Violations of the Fair Housing ActEdit
There are an estimated 2 million cases of housing discrimination each year according to HUD. The National Fair Housing Alliance, the largest fair housing non-profit in the country, estimates that number to be closer to 4 million per year, excluding instances of discrimination due to disability or familial status. The actual number of Fair Housing Act violations is likely much higher than 4 million annually. However, between the years of 1989 and 1992 only 17 of these went to court nationwide. Redlining is still a major problem despite the legislation passed making it illegal. Studies and investigations have shown that minorities who apply for mortgages are rejected 3 times as much as Caucasians. According to one Federal Reserve Board study, among higher income applicants, the denial rates were as follows:
- African-Americans: 21.4%
- Latinos: 15.8%
- Asians: 11.2%
- Whites: 8.5%
Housing projects have also come under fire by researchers and NGOs alike. Housing advocates Elizabeth Julian and Michael Daniel state:
in addition to the inequality in the actual housing provided to low-income African-American families under the federal programs, the neighborhoods in which they receive assistance are usually subject to various adverse conditions not found in the neighborhoods surrounding the housing units in which whites receive the same assistance. These conditions include inferior city-provided facilities and services, little or no new or newer residential housing, large numbers of seriously substandard structures, noxious environmental conditions, substandard or completely absent neighborhood service facilities, high crime rates, inadequate access to job centers, and little or no investment of new capital in the area by public and private entities.
Thus, this discrimination goes beyond being poor because white housing projects receive more attention and public investment, making housing discrimination overall a racial problem.
Although several legal measures have been taken to protect all kinds of people against housing discrimination in the U.S., still the most commonly targeted and largest victims are African-Americans.

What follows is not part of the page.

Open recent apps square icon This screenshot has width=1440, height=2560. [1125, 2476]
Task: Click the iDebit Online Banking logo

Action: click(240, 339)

Hate crimes provisionsEdit
The Civil Rights Act of 1968 also enacted 18 U.S.C. § 245(b)(2), which permits federal prosecution of anyone who "willingly injures, intimidates or interferes with another person, or attempts to do so, by force because of the other person's race, color, religion or national origin"  because of the victim's attempt to engage in one of six types of federally protected activities, such as attending school, patronizing a public place/facility, applying for employment, acting as a juror in a state court or voting.
Persons violating this law face a fine or imprisonment of up to one year, or both. If bodily injury results or if such acts of intimidation involve the use of firearms, explosives or fire, individuals can receive prison terms of up to 10 years, while crimes involving kidnapping, sexual assault, or murder can be punishable by life in prison or the death penalty.
Though sexual orientation and gender identity are also excluded from this law, they are included in a more recent Federal hate-crime law, the Matthew Shepard and James Byrd, Jr. Hate Crimes Prevention Act.